Differences in the rate that genetic mutations accumulate in healthy young adults could help predict remaining lifespan in both sexes and the remaining years of fertility in women, according to University of Utah Health scientists. Their study, believed to be the first of its kind, found that young adults who acquired fewer mutations over time lived about five years longer than those who acquired them more rapidly.
The researchers say the discovery could eventually lead to the development of interventions to slow the aging process.
“If the results from this small study are validated by other independent research, it would have tremendous implications,” says Lynn B. Jorde, Ph.D., chair of the Department of Human Genetics at U of U Health and a co-author of the study. “It would mean that we could possibly find ways to fix ourselves and live longer and better lives.”
The study appears online in the journal Scientific Reports.
Scientists have long known that DNA damage constantly occurs in the body. Typically, various mechanisms repair this damage and prevent potentially harmful mutations, according to lead and corresponding author Richard Cawthon, M.D., Ph.D., a U of U Health research associate professor of human genetics.
As we get older, these mechanisms become less efficient and more mutations accumulate. Older parents, for instance, tend to pass on more genetic mutations through their germline (egg and sperm) to their children than younger parents.
However, Cawthon and colleagues theorized that these mutations could be a biomarker for rates of aging and potentially predict lifespan in younger individuals as well as fertility in women.
The researchers sequenced DNA from 61 men and 61 women who were grandparents in 41 three-generational families. The families were part of the Centre d’Etude du Polymorphisme Humain (CEPH) consortium, which was central to many key investigations that have contributed toward a modern understanding of human genetics.

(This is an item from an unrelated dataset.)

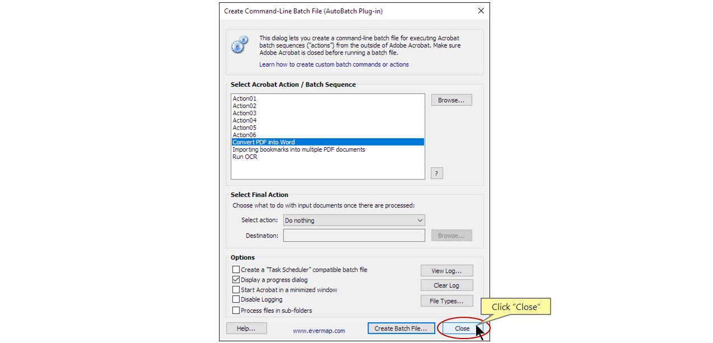This screenshot has width=713, height=343.
Task: Disable the progress dialog display
Action: tap(236, 279)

The researchers analyzed blood DNA sequences in trios consisting of pairs of grandparents from the first generation and one of their children from the second generation. That’s because germline mutations are passed on to their offspring. Mutations found in the child’s blood DNA that were not present in either parent’s blood DNA were then inferred to have originated in the parents’ germlines. The researchers were then able to determine which parent each germline mutation came from, and, therefore, the number of such mutations each parent had accumulated in egg or sperm by the time of conception of the child.
Knowing that allowed the researchers to compare each first-generation parent to others of the same sex and estimate their rate of aging.
“So, compared to a 32-year-old man with 75 mutations, we would expect a 40-year-old with the same number of mutations to be aging more slowly,” Cawthon says. “We’d expect him to die at an older age than the age at which the 32-year-old dies.”
The scientists found that mutations began to occur at an accelerating rate during or soon after puberty, suggesting that aging begins in our teens.
Some young adults acquired mutations at up to three times the rate of others. After adjusting for age, the researchers determined that individuals with the slowest rates of mutation accumulation were likely to live about five years longer than those who accumulated mutations more rapidly. This is a difference comparable to the effects of smoking or lack of physical activity, Cawthon says.
Women with the highest mutation rates had significantly fewer live births than other women and were more likely to be younger when they gave birth to their last child. This suggests that the high rate of mutation was affecting their fertility.
“The ability to determine when aging starts, how long women can stay fertile, and how long people can live is an exciting possibility,” Cawthon says. “If we can get to a point where we better understand what sort of developmental biology affecting mutation rates is happening during puberty, then we should be able to develop medical interventions to restore DNA repair and other homeostatic mechanisms back to what they were before puberty. If we could do that, it’s possible people could live and stay healthy much longer.”
The study was funded by the National Institutes of Health, the University of Utah Program in Personalized Health, the National Center for Research Resources, the National Center for Advancing Translational Sciences, the Howard Hughes Medical Institute, the W.M. Keck Foundation, and the George S. and Delores Doré Eccles Foundation.